It comes at a crucial time just before the Scottish and Welsh parliamentary elections and the local English elections in May and suggests Mr Blair's party now has the lowest level of support since the calamitous leadership of Michael Foot.
But the prime minister, who is expected to stand down as prime minister shortly after next month's voting, remained bullish.
"When you've been ten years in government and you've been the prime minister for ten years, people tend to hold pretty strong views about you one way or the other, sometimes the other," he told the BBC's Breakfast programme.
"The important thing for us is to concentrate on keeping the economy strong, making sure that we get the investment in the NHS and education, continuing the drive on antisocial behaviour.

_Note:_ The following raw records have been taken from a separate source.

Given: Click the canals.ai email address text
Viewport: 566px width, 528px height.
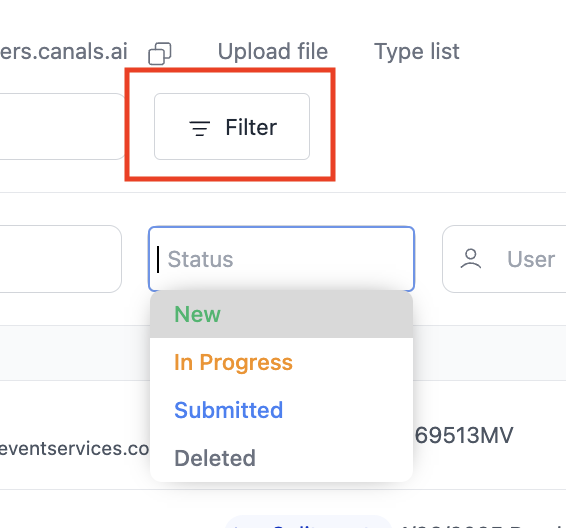Looking at the screenshot, I should (x=64, y=51).
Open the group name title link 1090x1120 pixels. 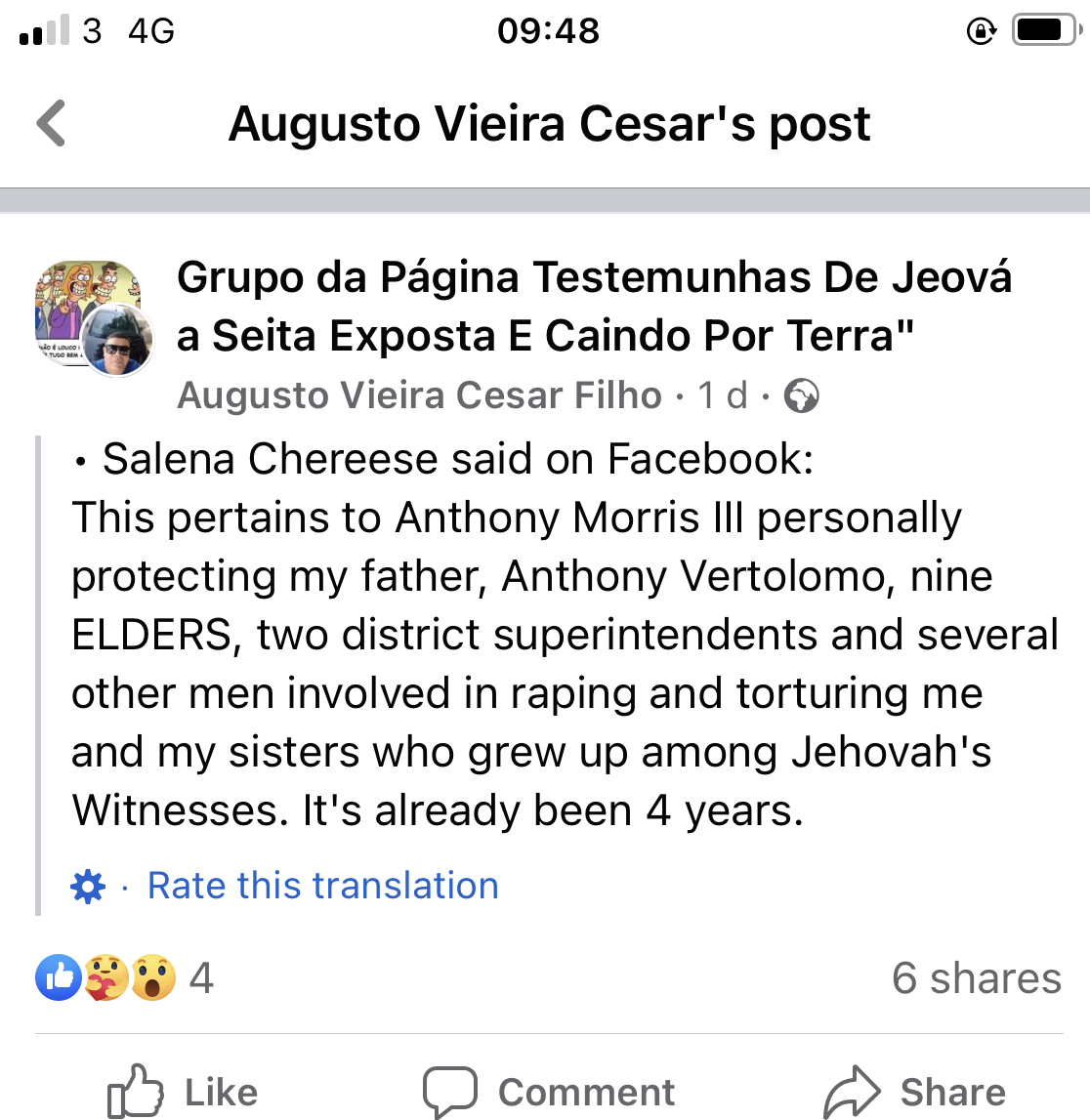coord(594,307)
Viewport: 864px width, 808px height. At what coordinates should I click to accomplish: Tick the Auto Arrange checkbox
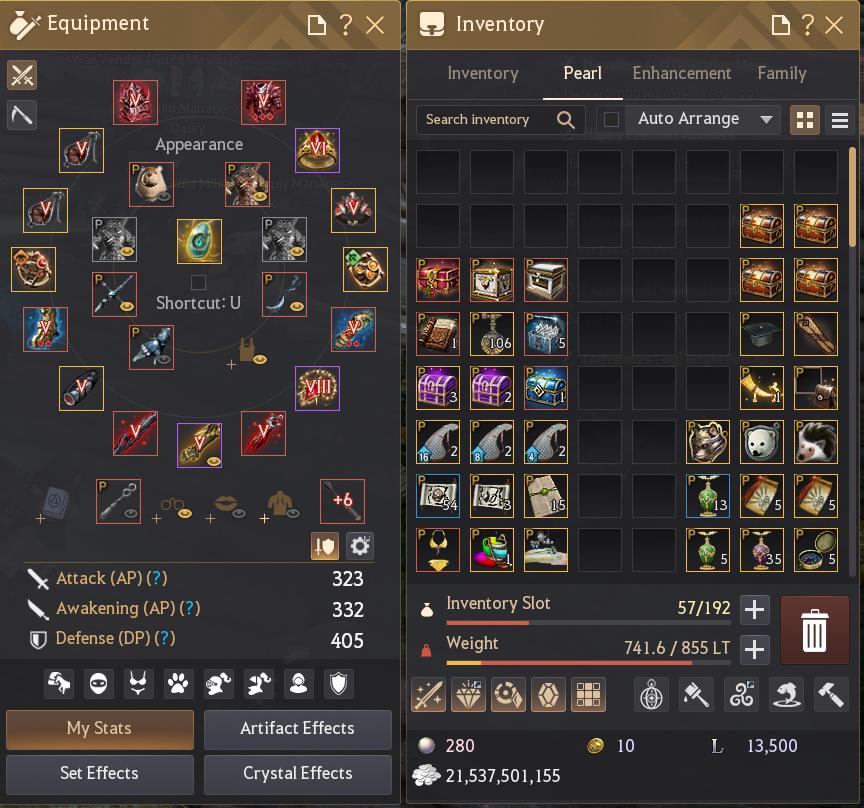(x=611, y=119)
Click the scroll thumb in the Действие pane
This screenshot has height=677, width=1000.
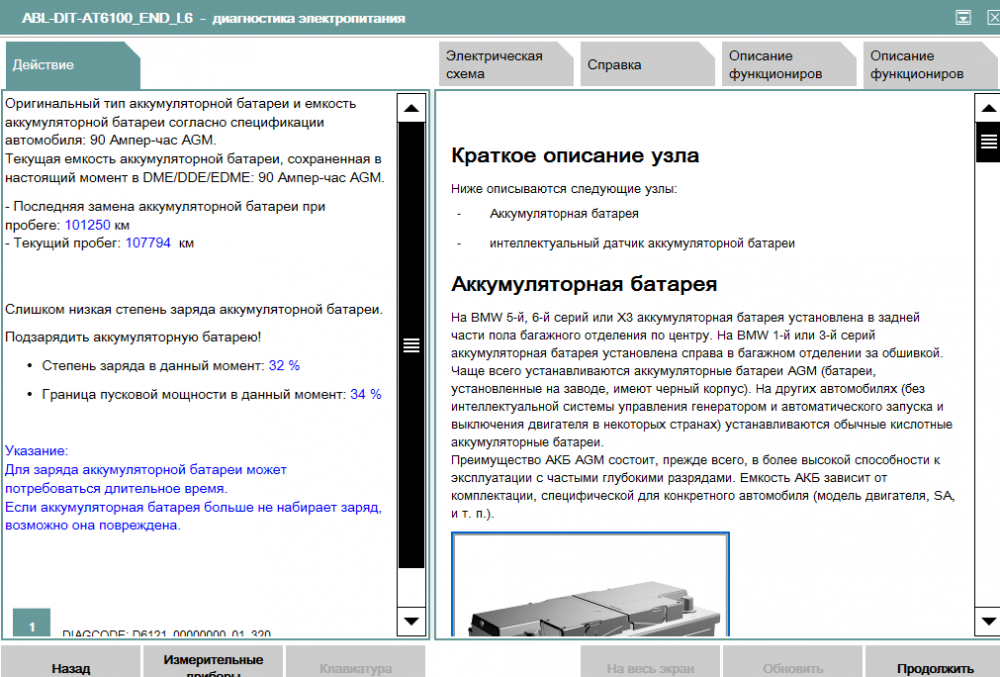410,345
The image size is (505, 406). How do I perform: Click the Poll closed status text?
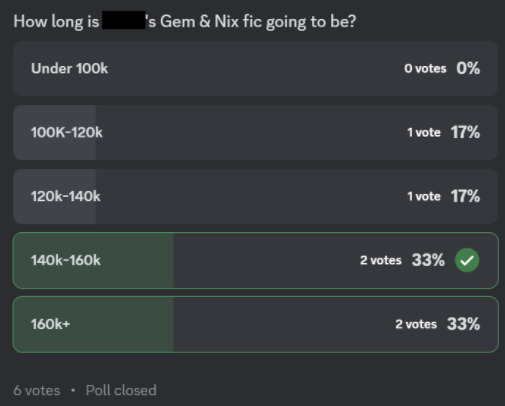(121, 390)
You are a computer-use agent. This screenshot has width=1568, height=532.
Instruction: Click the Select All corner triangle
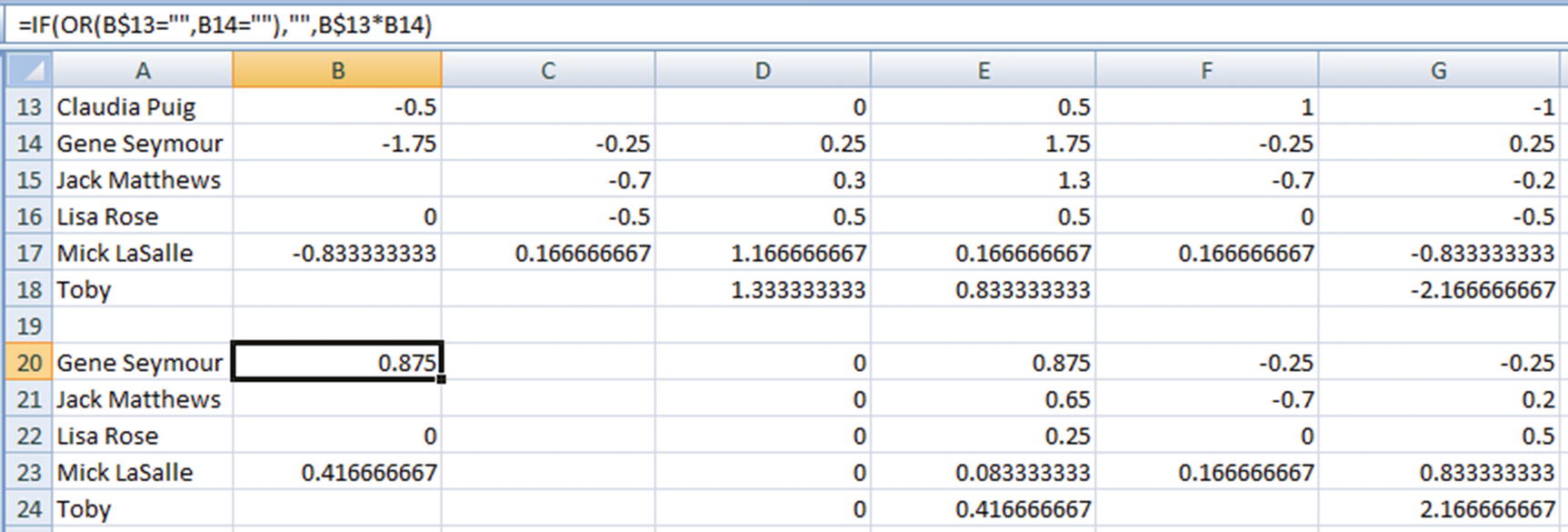pyautogui.click(x=29, y=70)
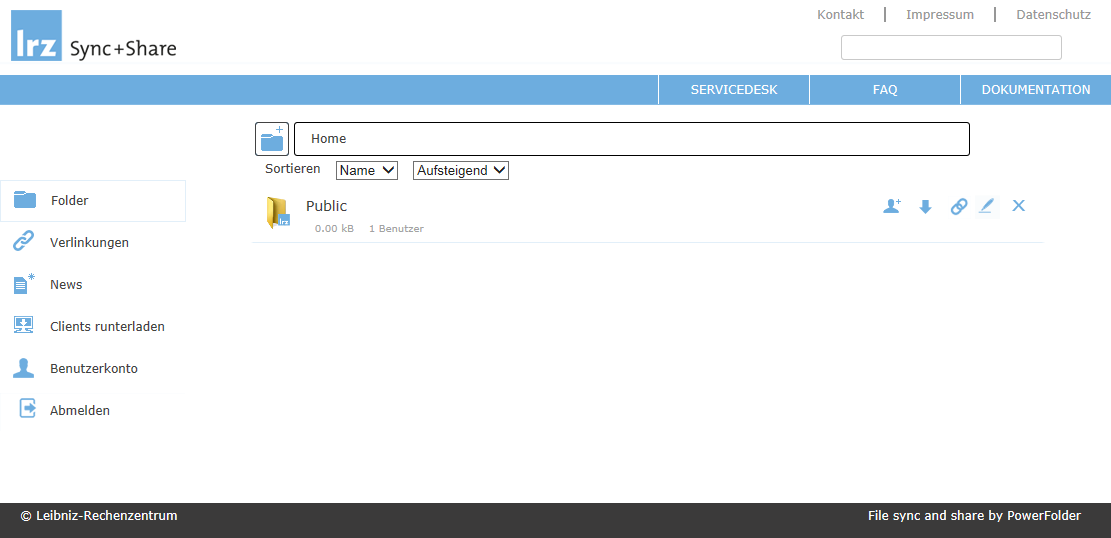The image size is (1111, 538).
Task: Switch to the DOKUMENTATION tab
Action: (1036, 90)
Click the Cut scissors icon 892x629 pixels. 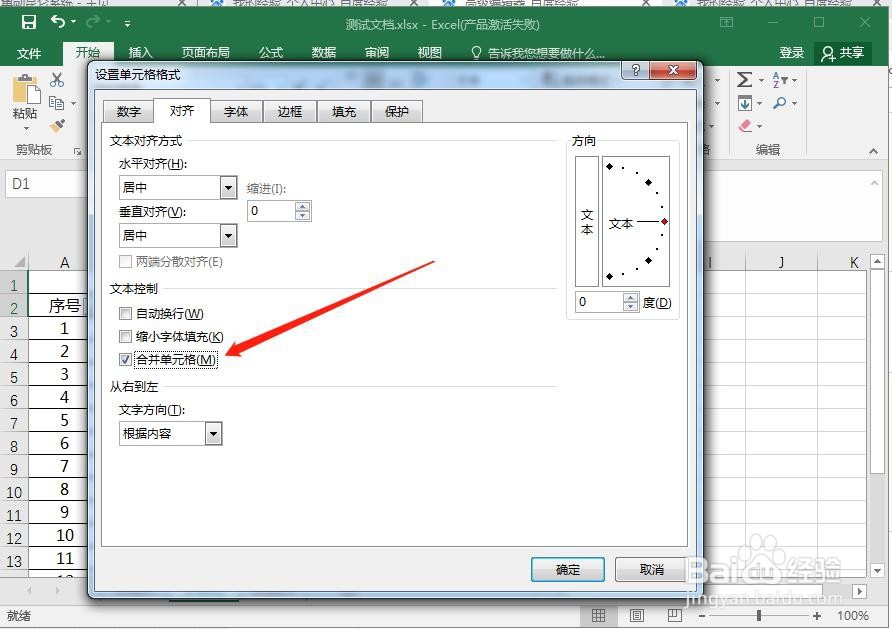pyautogui.click(x=57, y=81)
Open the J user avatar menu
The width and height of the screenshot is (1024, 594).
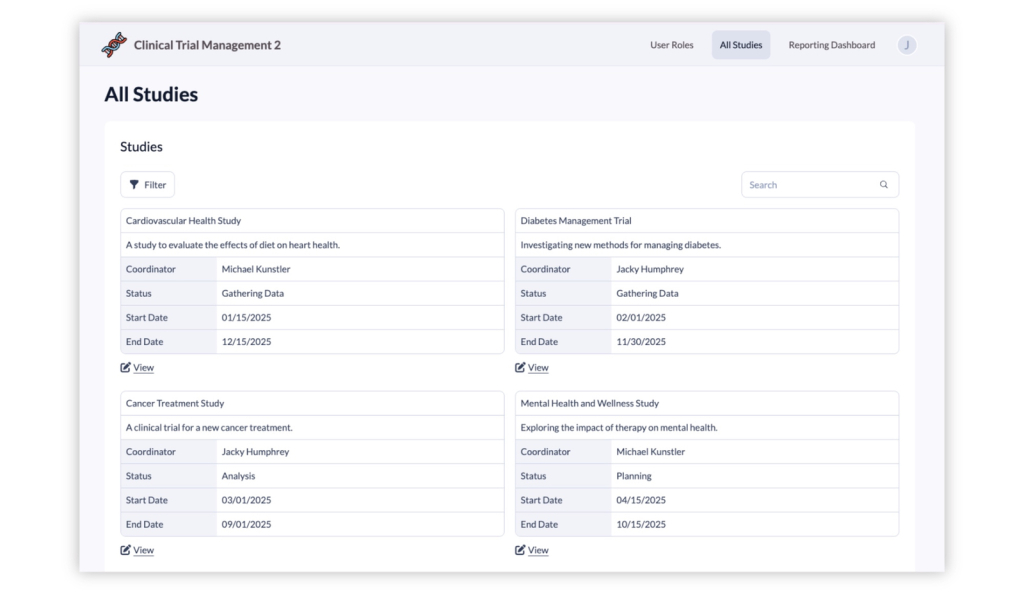click(x=906, y=44)
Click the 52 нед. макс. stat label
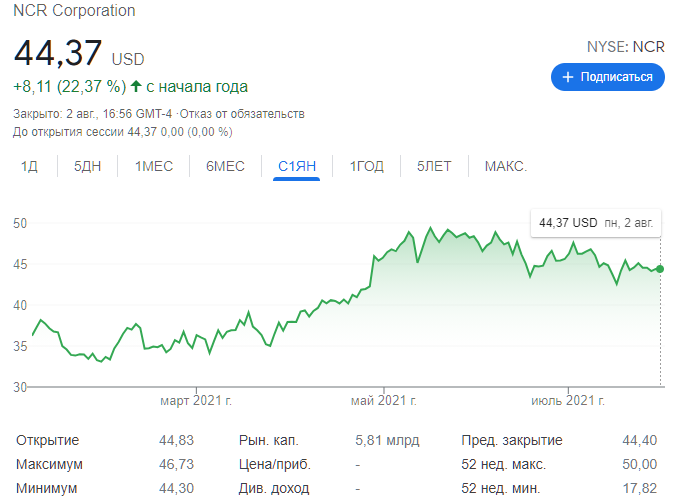Screen dimensions: 675x504 click(503, 464)
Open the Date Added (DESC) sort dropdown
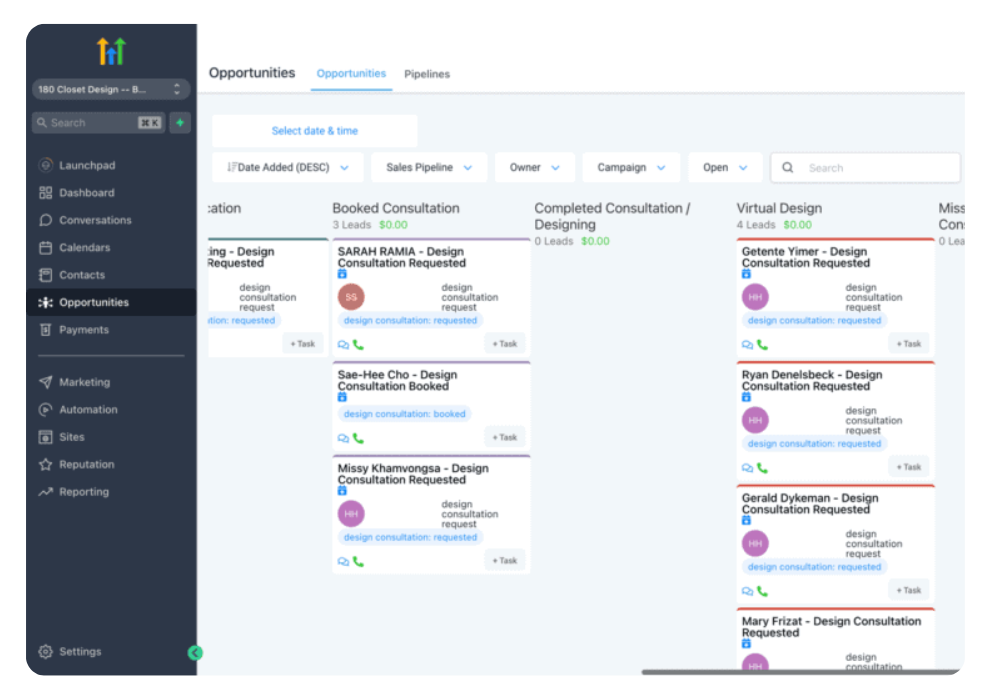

"And obviously we've got a very challenging time in the health service, but on the other hand, you also see that the treatment for patients is improving the whole time."
Questioned as to whether he should have stepped down before the local elections, Mr Blair was adamant that he had made the right decision.
"In the end the important thing for me - I did after all say I would serve a full term - is to make sure that I just carry on with the job, get things done, and in the end people make a judgment about you at a later time."
It had been widely speculated that environment secretary David Miliband would fight chancellor Gordon Brown to take over as prime minister, but Mr Miliband has now ruled himself out of the competition.
The only other party members to have signalled their intention to challenge Mr Brown are both left-leaning backbench MPs not expected to pose the chancellor a significant threat - former environment minister Michael Meacher and John McDonnell.